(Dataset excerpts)
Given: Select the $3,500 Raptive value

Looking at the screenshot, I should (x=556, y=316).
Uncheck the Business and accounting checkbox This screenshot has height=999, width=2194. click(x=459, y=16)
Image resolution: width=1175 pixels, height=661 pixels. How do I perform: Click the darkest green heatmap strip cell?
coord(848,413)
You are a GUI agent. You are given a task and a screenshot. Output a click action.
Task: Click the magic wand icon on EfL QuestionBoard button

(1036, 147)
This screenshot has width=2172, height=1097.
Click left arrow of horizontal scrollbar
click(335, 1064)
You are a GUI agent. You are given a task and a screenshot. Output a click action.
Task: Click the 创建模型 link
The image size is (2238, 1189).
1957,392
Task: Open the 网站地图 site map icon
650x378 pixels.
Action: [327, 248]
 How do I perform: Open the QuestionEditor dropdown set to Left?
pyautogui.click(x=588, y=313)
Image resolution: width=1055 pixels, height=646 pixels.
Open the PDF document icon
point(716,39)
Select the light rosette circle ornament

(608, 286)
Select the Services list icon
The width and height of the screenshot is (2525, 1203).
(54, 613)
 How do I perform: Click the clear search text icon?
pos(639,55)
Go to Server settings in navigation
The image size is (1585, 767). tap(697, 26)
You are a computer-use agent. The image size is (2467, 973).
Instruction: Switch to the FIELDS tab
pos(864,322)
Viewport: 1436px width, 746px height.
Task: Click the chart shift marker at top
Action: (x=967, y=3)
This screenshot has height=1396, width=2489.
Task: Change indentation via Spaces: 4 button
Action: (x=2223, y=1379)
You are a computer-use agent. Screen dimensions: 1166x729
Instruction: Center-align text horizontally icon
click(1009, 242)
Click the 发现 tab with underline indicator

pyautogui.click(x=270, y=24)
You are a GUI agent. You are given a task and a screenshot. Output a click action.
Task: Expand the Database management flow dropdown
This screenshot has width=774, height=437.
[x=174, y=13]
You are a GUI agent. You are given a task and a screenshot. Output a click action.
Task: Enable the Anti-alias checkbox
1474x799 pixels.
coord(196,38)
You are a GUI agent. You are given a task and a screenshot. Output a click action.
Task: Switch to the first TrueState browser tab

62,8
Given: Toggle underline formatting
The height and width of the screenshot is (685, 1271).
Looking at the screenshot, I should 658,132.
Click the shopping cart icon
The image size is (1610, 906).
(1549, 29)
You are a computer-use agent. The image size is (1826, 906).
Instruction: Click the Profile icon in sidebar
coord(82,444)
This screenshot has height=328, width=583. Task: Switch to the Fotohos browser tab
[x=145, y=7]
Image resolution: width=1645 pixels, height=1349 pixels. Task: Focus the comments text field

> [What needs to be done]: Some of the data mentions "checkbox". Copy every line where it does.

> [Task output]:
Uncheck the Business and accounting checkbox This screenshot has height=999, width=2194. click(x=459, y=16)
Task: Enable the Anti-alias checkbox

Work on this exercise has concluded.